= FRAGMENTO DEL TEXTO =
******
Una mudanza en la que se pierde una caja; un incendio fortuito en la vivienda;
un fenómeno natural que lo destruye todo, como un terremoto, un tsunami o un
volcán. Esos recuerdos en papel, son el único vestigio de nuestro origen más
cercano. La prueba irrefutable del parecido razonable con esa figura. Nuestro
lazo de unión con nuestro pasado. El eslabón anterior de nuestra historia.
Y
¿qué sucede si lo perdemos? ¿Qué sensación queda cuando, debido a circunstancias
ajenas, te ves en la situación de dar por perdidos todos esos recuerdos?
Recuperar
la copia de la escritura de la casa, puedes hacerlo. Todos los papeles de
índole legal, con más o menos esfuerzo, los puedes recuperar. Tendrás que
peregrinar de un lado a otro, pero puede hacerse. Lo que no puedes recuperar,
son las fotos de tus antepasados; las tuyas de aquellas primeras vacaciones
cuando ni siquiera existían las cámaras digitales. Aquellos recuerdos de una
vida anterior, la tuya, que ahora, tras el desastre, ya sólo anidan en tu
memoria y en la de aquellos que compartían su vida contigo en esas fotos.
******
= CONJUNTO DE ÍTEMS =
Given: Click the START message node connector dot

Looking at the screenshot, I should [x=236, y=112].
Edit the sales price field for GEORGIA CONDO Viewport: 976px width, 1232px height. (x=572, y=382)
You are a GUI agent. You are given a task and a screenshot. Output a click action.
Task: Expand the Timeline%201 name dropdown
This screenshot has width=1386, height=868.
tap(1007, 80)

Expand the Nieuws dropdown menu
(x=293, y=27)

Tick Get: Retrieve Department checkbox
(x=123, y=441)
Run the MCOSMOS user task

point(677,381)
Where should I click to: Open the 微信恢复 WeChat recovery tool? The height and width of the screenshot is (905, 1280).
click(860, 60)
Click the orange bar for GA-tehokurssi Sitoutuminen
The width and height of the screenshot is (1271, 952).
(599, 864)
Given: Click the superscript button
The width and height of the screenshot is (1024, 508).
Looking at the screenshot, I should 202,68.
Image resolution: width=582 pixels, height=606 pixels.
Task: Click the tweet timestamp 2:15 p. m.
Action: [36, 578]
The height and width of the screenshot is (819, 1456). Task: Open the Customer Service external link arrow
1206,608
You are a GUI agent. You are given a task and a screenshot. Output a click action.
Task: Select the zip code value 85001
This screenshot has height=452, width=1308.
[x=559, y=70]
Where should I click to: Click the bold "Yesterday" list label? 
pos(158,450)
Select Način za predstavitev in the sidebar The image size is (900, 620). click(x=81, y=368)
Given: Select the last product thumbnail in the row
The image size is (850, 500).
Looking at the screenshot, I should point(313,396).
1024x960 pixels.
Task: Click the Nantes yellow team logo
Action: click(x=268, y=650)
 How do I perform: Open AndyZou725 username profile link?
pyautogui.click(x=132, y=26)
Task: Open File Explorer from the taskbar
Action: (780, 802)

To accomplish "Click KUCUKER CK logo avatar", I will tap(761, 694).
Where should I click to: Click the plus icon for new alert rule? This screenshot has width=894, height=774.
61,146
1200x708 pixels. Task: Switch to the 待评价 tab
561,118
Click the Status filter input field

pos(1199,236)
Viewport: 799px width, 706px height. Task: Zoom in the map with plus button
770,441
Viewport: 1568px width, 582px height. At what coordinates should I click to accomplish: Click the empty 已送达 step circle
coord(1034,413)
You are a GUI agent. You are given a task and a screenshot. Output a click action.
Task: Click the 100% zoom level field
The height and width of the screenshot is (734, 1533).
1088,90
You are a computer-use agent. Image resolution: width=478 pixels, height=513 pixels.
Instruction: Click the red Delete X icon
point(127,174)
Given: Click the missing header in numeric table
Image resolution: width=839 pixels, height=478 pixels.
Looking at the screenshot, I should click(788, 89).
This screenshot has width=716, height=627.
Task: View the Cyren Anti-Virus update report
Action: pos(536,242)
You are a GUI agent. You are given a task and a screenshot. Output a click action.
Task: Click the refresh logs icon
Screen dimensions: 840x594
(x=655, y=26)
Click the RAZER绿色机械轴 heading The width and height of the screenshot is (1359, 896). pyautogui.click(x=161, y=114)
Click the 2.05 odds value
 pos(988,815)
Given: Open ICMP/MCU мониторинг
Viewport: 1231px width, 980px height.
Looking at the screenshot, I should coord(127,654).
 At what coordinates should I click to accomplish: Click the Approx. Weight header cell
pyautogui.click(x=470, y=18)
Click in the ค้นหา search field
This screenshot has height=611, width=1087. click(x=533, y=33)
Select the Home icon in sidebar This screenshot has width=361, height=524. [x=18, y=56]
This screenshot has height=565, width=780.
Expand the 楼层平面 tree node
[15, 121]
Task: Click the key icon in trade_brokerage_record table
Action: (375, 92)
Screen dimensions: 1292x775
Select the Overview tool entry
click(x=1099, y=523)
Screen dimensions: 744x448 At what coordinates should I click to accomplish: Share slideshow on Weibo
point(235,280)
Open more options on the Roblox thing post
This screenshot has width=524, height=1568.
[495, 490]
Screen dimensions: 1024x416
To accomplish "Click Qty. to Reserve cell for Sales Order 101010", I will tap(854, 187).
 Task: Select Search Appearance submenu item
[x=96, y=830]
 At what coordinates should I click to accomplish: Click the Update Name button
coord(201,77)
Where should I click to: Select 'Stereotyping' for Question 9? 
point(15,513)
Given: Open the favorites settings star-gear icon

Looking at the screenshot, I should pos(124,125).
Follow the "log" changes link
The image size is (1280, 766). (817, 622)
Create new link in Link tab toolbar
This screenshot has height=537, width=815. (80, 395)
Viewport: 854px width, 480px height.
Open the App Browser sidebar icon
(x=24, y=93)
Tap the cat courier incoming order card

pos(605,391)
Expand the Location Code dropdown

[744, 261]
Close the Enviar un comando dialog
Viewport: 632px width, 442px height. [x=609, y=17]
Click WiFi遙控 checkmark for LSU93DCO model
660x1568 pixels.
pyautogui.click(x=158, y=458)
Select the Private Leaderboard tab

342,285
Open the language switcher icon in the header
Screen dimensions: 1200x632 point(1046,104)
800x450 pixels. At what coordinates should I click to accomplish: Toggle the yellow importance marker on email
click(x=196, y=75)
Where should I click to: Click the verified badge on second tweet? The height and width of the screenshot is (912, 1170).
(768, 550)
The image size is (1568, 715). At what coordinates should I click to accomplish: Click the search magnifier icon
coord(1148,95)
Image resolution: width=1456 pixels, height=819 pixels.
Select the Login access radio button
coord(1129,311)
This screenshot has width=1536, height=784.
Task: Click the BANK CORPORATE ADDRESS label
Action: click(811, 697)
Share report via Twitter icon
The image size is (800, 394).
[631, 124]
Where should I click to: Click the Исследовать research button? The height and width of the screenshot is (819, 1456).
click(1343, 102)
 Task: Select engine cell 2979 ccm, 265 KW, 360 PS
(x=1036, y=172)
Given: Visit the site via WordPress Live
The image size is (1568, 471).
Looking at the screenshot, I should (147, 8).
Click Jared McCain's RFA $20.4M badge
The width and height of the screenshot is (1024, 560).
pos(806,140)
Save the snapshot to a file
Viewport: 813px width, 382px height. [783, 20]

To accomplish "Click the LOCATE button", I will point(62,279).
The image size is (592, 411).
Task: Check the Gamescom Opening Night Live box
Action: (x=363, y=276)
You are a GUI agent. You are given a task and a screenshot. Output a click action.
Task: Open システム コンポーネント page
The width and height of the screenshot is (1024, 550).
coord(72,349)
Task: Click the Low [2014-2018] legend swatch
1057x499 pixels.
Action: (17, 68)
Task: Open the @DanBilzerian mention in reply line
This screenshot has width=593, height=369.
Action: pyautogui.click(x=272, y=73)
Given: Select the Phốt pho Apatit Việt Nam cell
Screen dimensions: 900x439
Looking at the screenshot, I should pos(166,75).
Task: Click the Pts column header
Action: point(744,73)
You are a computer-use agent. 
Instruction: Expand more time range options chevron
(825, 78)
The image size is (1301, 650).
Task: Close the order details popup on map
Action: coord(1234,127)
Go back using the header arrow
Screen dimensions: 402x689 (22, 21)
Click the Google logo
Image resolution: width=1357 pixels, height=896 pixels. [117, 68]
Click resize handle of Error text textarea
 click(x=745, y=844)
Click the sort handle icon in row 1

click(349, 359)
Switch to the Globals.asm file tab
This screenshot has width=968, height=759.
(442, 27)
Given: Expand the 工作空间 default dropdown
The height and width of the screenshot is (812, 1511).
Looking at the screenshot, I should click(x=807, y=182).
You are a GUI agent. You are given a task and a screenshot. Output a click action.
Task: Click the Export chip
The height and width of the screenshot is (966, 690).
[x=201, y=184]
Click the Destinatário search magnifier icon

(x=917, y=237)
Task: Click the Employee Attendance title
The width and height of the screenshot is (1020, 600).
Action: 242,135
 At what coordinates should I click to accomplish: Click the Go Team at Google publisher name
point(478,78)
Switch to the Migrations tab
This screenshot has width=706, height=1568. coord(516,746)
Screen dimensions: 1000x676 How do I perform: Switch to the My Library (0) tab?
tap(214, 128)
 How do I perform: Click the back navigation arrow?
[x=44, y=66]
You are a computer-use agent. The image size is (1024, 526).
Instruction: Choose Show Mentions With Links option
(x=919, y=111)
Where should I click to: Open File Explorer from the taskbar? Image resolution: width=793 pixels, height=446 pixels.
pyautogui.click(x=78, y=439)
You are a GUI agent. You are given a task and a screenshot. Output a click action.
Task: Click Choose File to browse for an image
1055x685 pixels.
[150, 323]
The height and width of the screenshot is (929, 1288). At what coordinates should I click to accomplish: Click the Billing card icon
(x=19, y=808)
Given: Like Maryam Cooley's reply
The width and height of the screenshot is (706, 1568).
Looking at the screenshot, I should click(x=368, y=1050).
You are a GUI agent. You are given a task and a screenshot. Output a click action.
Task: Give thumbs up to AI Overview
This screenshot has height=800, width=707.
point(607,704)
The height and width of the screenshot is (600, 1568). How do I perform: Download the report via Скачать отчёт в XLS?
******
= INSTRUCCIONES =
**a)** Responde estas preguntas sobre el fragmento acerca de la pérdida de fotos familiares:
(i) ¿Qué tres fenómenos naturales se mencionan como ejemplos de desastres que lo destruyen todo?
(ii) ¿Qué documento de la casa se dice que se puede recuperar?
(iii) Según el fragmento, ¿dónde anidan ya sólo esos recuerdos tras el desastre?
**b)** Prosigue el fragmento sobre la pérdida de las fotos familiares a partir de donde termina.

= RESPUESTAS POR TAREA =
**a)**
(i) Un terremoto, un tsunami y un volcán.
(ii) La copia de la escritura de la casa.
(iii) En tu memoria y en la de aquellos que compartían su vida contigo en esas fotos.

**b)**
Cuando
los abuelos se fueron, dejaron su impronta y su sello. Ellos ya no estaban,
pero había métodos para poder recordarlos. Ahora, esas herramientas, esos
recuerdos apresados en una foto, han desaparecido. Se ha roto el eslabón de la
cadena y a la pérdida de los enseres y de los bienes materiales, se une el
valor sentimental de los recuerdos de los que nos precedieron.
Para
mantener vivo el recuerdo de nuestros mayores, no nos quedará más alternativa
que apelar al método tradicional; el que utilizó la humanidad durante siglos:
la tradición oral. Un método infalible para transmitir historias y recuerdos.